Calling Java Methods

Qexo (following many XSLT implementations) uses special namespaces to name Java classes. For example:

declare namespace Integer = "class:java.lang.Integer"

You can use this namespace to invoke methods in the Java class java.lang.Integer class:

Integer:toHexString(255)

This invokes the static toHexString(int) method, evaluating to the string "ff".

More generally, if you call a function whose name is a QName for which there is no in-scope function, but the QName's namepace-URI starts with the string class: then the rest of the namespace-URI will be interpreted as a Java class name, and the QName's local-part will be interpreted as a Java method name defined in that Java class. The compiler will look for the "best" matching public method (using the available type information), and try to pick a specific method at compile-time. (If it cannot, it will print a warning message, and instead emit code that try to pick the best method at run-time.) Both static and non-static methods are eligible; for non-static methods the first parameter is used as the this argument.

Specifically how the compiler picks the "best" method is as follows. It finds all the public methods in the named class and its superclasses that match the name and argument count. It first looks for any methods whose parameter types match the actual argument types (to the extent known at compile-time) without requiring any run-time type casts (narrowing). If there is one or more such method, the most specific such method is selected. If there is no most specific method, a warning is printed. Otherwise, if there is a single method that matches, but requiring a run-time cast, that method is selected. Otherwise, a warning is printed, and the most spectic method is selected using the actual run-time argument values.

If the local-name is "new" then a constructor will be picked.
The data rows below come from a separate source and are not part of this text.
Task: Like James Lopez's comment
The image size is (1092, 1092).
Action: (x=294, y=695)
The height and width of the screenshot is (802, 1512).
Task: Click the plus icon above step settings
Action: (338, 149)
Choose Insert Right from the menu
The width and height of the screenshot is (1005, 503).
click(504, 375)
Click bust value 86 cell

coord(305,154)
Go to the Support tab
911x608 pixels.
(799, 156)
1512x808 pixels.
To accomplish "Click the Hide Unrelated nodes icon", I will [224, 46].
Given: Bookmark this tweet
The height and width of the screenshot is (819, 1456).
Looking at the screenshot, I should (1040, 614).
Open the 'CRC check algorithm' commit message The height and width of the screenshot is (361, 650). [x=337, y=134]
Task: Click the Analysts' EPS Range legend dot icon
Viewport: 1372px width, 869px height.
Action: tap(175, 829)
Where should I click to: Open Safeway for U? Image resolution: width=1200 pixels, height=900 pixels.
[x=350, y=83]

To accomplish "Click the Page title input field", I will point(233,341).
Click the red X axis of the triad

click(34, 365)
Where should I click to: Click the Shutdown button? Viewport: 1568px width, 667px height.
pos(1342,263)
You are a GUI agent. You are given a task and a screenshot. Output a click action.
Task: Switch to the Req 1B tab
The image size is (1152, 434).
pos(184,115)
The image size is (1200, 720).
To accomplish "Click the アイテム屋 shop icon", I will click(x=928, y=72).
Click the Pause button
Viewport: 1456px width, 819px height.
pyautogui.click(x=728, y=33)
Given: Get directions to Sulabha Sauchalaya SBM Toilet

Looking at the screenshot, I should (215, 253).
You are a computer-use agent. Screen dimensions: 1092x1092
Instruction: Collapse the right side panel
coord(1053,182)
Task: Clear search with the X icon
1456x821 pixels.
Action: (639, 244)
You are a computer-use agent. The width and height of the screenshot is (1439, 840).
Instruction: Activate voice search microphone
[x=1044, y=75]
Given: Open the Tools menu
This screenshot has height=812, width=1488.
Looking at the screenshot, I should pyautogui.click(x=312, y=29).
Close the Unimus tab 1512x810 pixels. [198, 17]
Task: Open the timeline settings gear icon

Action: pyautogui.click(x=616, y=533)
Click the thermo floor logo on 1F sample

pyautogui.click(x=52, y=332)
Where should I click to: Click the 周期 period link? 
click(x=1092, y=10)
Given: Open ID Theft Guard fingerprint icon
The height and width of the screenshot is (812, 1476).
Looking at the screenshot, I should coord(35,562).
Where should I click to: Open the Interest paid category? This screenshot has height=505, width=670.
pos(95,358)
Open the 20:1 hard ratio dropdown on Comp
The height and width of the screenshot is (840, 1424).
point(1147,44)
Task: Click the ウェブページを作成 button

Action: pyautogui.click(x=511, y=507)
For example:

Integer:new("1234")

This is equivalent to the Java expression new Integer("1234"), which creates a new java.lang.Integer instance whose intValue is 1234.

As a convenience, if the QName in a function call has a namespace-prefix for which there is no in-scope namespace definition, but the namespace-prefix is the fully-qualified name of a Java class (existing at compile-time), then that is equivalent to using a class: namespace-uri. For example:

java.lang.Object:toString(3+4)
evaluates to the string 7. The expression is equivalent to:
declare namespace obj = "class:java.lang.Object"
obj:toString(3+4)

assuming obj is some otherwise-unused namespace-prefix.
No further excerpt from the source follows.